It’s almost impossible to imagine Thanksgiving without pumpkin pie, but rainy late spring and early summer weather in the nation’s top pumpkin-growing region could mean disaster for holiday menus this year.

As ThinkProgressNatasha Geiling reports, 90 percent of the pumpkins in the U.S. are grown within 90 miles of Peoria, Illinois. Libby's Pumpkin, which supplies more than 85 percent of the world’s canned pumpkin, is headquartered in nearby Morton, Illinois, “the self-proclaimed pumpkin capital of the world.”

Downpours in the region between May and July this year—almost two feet of rain fell during that key growing period, according to Jim Angel, state climatologist—cut yields to half the normal amount. The poor yields also caused the 2015 harvest to end about a month early.

Libby’s anticipates having enough pumpkins until November but not beyond that, a corporate spokesperson told ThinkProgress.
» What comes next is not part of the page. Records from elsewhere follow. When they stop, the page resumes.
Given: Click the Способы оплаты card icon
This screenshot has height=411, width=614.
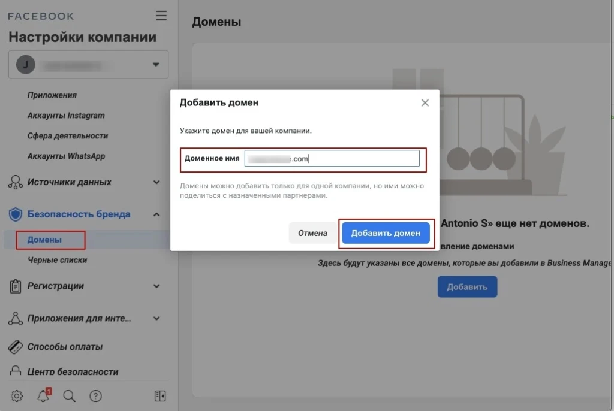Looking at the screenshot, I should (x=16, y=347).
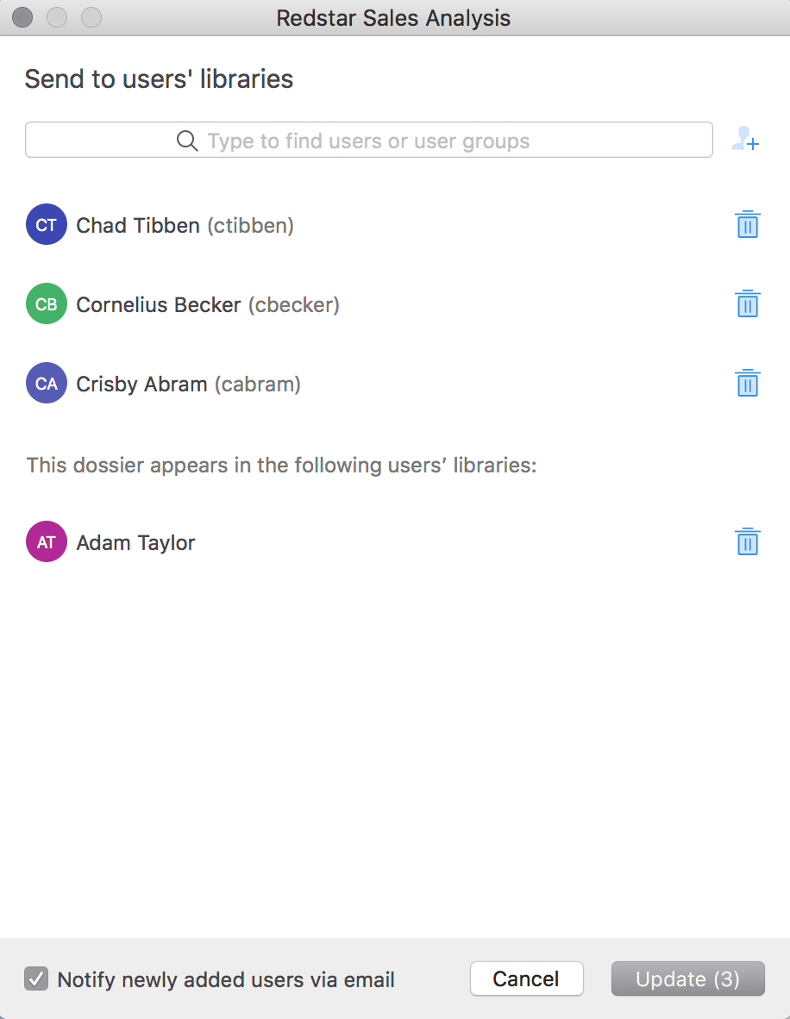The height and width of the screenshot is (1019, 790).
Task: Minimize the Redstar Sales Analysis window
Action: click(x=57, y=17)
After the start of November, there will likely be no reserves to stock supermarket shelves.

That could leave Christmas shoppers in a bind. “If you want to have a Libby’s pumpkin [pie] for Thanksgiving or Christmas, get your pumpkin now,” Paul Bakus, president of corporate affairs at Nestlé (the owner of Libby's), said.

And as Marissa Fessenden for Smithsonian.com notes, while it’s often difficult to tie discrete weather events to climate change, Illinois has definitely been suffering from extreme weather. The state got a record-breaking amount of rain in June—9.42 inches, or more than twice the average for that month. “I firmly believe that the reason for this is because of climate change,” Bakus said.

The predicted shortage could follow the kale panic of 2015 in New York City and the brief but worrying sriracha shortage, while mirroring the more significant threats facing coffee, chocolate, and bananas. But don’t worry—your jack-o-lanterns and decorative gourds are still safe. For now.